1. The scene

Scenario 1

  • Know anything about performance tuning?
  • What happens when you enter the URL to see the entire page?
  • .

Scenario 2

  • Page loading is slow. I do not know whether it is a front-end or back-end problem. How to find and solve the problem
  • Page interaction is stuck, don’t know exactly where the problem
  • .

2. What is Web performance

Definition of Web performance in MDN: Web performance User’s intuitive experience of load time and runtime. Web performance refers to the time it takes for a page to load interactively and responsively, as well as the smoothness of the page during interaction-does it scroll smoothly? Is the button clickable? Can popovers open quickly, and is the animation smooth? Web performance includes both objective measures such as load time, frames per second, and time to page interaction; It also includes the user’s subjective perception of the load time of the page content.

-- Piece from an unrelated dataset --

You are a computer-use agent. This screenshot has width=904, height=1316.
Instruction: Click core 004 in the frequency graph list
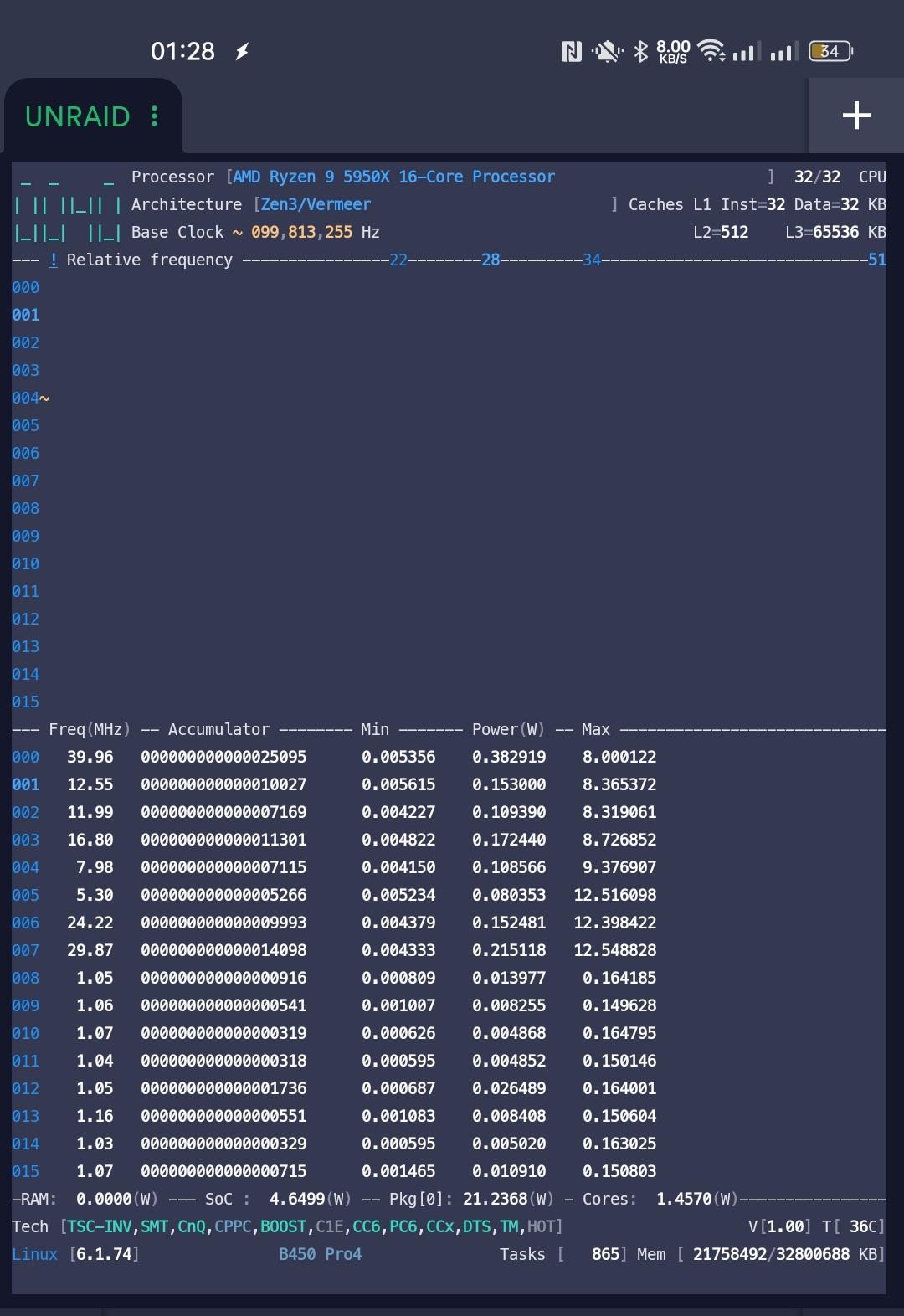point(26,398)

3. How to optimize Web performance

  1. Need to know performance metrics – how fast is fast
  2. Use professional tools to quantify the performance of a website or application
  3. Then, based on the life cycle of web page response, the reasons for the poor performance are analyzed
  4. The iterative optimization

4. Performance model

4.1 RAIL performance model

RAIL, the acronym of Response, Animation, Idle and Load, is a performance model proposed by Google Chrome team in 2015, which is used to improve the user experience and performance of the browser.

The concept of RAIL model is “user-centric, the ultimate goal is not to make the site run fast on any particular device, but to make the user happy”

The name is the first letter of four English words.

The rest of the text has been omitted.